I have 60 proxies (residential, with username and password). I want to scrape 10000 webpages. I want to rotate over the IPs, so that 1 IP per thread is used every 1 second. So every second there are 60 threads, each thread scraping 1 page.
But I just can't do it.
The best I was able to do is the below program. It does 1 IP per thread, but only for 60 pages. I want it to continue until all 10000 pages are scraped.
How can I do that? Would asyncio be a better choice?
import threading
import requests
import time
import lxml.html
import csv
from concurrent.futures import ThreadPoolExecutor
def scrape_page(html, url):
SCRAPE STUFF FROM URL
return LIST
def download(url, proxy):
try:
proxy = {"https": proxy, "http": proxy}
r = requests.get(url, proxies=proxy, stream=True)
r.raw_decode_content = True
time.sleep(1)
except Exception as err:
print(url, "503")
return scrape_page(r.text, url)
websites = LIST WITH 10000 SITES
ROTATING_PROXY_LIST = LIST WITH 60 PROXIES
with ThreadPoolExecutor(max_workers=60) as executor:
data = []
for result in executor.map(download, websites, ROTATING_PROXY_LIST):
data.append(result)
with open("results.csv", "w", newline="\n", encoding="utf8") as f:
writer = csv.writer(f, delimiter="\t")
writer.writerows(data)
CodePudding user response:
The problem is that when you write this:
executor.map(download, websites, ROTATING_PROXY_LIST)
You're effectively asking for zip(websites, ROTATING_PROXY_LIST)
, which will only ever be as long as the shorttest iterable.
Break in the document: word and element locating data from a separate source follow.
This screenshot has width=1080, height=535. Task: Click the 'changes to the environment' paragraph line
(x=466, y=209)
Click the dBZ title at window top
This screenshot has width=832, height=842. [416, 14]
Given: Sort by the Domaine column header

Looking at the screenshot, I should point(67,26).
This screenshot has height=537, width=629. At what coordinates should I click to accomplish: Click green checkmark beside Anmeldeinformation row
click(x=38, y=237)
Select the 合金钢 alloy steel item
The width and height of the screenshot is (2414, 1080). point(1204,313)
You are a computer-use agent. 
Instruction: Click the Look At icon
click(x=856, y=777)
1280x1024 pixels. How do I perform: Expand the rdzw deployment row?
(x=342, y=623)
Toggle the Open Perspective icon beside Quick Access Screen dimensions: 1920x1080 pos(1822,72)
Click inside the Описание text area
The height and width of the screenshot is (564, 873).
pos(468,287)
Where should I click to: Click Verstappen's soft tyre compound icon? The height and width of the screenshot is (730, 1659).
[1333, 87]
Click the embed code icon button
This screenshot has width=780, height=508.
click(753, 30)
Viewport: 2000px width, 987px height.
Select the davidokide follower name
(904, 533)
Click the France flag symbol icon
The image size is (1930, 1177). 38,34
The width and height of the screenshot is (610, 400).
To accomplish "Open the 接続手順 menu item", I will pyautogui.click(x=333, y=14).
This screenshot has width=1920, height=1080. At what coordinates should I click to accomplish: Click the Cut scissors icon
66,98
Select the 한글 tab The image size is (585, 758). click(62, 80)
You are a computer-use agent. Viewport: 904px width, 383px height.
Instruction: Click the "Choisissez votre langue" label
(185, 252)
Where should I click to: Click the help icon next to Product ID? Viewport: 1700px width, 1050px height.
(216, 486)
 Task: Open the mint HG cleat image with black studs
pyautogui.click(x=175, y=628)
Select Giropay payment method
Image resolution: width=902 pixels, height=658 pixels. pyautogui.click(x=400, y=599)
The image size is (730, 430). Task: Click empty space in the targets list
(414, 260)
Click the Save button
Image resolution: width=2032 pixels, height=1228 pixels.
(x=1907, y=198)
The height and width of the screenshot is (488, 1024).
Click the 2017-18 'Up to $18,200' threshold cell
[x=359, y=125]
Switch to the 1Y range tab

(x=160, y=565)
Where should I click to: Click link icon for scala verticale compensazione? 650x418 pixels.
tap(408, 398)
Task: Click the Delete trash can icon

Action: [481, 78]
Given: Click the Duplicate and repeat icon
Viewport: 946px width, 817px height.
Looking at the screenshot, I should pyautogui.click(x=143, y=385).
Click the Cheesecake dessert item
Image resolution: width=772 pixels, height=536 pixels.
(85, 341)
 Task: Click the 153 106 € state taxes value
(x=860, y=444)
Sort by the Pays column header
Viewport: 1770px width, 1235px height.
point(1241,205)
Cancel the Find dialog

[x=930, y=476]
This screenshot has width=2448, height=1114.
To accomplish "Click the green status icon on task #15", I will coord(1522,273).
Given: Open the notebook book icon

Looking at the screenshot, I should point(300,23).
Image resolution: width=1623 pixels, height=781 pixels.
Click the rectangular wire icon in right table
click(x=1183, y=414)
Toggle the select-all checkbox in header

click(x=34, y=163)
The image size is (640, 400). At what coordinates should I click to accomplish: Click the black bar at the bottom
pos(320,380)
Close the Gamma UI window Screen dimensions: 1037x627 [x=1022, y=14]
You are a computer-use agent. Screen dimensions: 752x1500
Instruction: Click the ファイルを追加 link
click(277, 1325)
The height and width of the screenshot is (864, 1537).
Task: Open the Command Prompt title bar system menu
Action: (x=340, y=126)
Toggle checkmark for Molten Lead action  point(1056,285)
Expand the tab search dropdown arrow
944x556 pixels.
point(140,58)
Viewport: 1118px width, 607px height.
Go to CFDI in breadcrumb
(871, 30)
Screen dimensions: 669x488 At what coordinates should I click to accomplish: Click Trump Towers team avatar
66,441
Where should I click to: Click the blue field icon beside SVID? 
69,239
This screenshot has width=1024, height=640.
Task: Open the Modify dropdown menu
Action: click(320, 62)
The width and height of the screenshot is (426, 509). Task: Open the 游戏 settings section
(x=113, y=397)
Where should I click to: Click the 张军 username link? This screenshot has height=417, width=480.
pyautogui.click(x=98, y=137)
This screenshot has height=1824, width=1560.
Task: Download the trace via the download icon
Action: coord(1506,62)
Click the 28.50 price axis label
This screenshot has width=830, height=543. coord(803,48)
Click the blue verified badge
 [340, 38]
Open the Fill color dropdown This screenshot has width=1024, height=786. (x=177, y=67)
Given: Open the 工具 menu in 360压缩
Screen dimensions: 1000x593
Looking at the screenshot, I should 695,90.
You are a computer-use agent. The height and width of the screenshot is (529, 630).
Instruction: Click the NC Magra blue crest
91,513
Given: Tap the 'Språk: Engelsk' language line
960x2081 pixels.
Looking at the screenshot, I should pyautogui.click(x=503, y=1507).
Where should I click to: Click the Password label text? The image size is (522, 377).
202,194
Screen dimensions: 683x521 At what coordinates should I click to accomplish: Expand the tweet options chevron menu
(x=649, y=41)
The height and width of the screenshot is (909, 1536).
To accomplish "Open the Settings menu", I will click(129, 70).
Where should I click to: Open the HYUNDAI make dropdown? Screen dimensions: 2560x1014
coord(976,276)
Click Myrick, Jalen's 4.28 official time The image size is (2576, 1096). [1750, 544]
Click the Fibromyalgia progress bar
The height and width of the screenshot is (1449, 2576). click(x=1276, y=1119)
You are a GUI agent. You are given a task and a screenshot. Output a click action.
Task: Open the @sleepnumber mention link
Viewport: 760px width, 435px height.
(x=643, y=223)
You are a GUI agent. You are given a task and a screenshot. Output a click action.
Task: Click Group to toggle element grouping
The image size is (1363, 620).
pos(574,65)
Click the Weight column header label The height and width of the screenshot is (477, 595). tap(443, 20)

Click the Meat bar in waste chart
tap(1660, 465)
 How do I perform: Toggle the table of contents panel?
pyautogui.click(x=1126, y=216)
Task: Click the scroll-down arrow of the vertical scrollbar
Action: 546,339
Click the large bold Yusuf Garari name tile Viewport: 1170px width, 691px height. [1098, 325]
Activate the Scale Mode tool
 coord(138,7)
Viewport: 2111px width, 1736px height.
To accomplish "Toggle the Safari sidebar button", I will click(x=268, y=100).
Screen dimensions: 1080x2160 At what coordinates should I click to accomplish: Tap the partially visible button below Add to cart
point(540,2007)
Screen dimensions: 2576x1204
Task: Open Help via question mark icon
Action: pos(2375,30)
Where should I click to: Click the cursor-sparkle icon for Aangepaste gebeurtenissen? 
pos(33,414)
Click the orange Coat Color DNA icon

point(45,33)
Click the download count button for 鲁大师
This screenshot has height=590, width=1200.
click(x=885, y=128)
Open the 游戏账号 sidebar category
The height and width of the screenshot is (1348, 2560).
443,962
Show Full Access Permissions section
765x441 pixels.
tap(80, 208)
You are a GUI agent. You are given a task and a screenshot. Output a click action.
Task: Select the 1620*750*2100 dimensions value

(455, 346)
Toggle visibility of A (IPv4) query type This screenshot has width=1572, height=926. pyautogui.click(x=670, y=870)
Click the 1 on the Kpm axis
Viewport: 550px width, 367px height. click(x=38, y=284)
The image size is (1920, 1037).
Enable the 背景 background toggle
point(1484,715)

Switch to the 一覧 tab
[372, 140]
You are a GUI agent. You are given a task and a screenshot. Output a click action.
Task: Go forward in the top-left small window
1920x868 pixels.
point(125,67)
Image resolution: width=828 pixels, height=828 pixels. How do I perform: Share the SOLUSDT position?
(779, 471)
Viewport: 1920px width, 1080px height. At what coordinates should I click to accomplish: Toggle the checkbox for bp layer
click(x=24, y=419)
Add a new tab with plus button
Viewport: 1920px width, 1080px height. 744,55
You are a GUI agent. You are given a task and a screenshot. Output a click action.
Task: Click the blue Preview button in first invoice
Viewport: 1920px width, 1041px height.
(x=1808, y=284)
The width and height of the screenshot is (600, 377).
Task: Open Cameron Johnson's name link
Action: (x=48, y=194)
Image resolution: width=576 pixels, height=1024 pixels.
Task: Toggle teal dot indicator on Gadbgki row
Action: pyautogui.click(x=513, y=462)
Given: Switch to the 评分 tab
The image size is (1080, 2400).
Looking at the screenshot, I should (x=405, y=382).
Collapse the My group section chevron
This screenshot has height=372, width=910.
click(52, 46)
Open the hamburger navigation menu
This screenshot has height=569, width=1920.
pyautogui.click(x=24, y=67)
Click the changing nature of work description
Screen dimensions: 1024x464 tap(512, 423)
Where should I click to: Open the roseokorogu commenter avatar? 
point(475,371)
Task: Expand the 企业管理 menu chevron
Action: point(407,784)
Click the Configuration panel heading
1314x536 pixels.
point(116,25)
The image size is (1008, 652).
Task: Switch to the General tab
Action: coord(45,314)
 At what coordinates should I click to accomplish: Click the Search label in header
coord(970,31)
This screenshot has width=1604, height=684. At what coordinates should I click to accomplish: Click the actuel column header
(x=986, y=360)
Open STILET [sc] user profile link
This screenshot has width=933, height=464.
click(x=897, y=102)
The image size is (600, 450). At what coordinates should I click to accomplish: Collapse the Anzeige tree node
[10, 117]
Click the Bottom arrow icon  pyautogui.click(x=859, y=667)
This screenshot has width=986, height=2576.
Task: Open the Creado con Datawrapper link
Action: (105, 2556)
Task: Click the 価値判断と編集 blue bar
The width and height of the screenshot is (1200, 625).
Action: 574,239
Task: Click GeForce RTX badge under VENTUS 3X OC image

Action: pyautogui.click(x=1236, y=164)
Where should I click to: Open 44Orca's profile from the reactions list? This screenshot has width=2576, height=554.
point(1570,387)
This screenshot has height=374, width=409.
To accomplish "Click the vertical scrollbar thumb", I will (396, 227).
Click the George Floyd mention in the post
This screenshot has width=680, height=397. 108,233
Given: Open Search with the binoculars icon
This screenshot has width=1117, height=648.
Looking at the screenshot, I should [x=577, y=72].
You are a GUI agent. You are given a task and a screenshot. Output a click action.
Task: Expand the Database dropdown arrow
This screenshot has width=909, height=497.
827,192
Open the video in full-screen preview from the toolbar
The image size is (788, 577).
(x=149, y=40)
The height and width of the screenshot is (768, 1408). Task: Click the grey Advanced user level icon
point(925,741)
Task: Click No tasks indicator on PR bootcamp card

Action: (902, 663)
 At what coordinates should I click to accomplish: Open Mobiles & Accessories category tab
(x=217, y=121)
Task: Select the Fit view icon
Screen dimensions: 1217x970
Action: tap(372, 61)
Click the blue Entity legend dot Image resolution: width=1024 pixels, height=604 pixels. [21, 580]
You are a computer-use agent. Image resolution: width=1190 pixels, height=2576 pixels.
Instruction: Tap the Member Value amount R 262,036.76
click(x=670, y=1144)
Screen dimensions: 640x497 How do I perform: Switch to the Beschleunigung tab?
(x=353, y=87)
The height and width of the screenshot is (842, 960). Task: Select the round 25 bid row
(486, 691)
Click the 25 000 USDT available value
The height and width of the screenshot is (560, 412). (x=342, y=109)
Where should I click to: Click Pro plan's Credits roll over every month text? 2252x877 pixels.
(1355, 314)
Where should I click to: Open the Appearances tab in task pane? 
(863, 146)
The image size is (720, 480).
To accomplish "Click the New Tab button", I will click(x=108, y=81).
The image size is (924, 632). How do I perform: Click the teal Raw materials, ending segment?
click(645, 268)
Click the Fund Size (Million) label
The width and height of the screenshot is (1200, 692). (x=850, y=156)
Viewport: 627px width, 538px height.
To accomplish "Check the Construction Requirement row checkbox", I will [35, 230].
You can solve this by making ROTATING_PROXY_LIST
effectively infinite:
import itertools
.
.
.
with ThreadPoolExecutor(max_workers=60) as executor:
data = []
for result in executor.map(download, websites, itertools.cycle(ROTATING_PROXY_LIST)):
data.append(result)
itertools.cycle
will "Return elements from the iterable until it is exhausted. Then repeat the sequence indefinitely."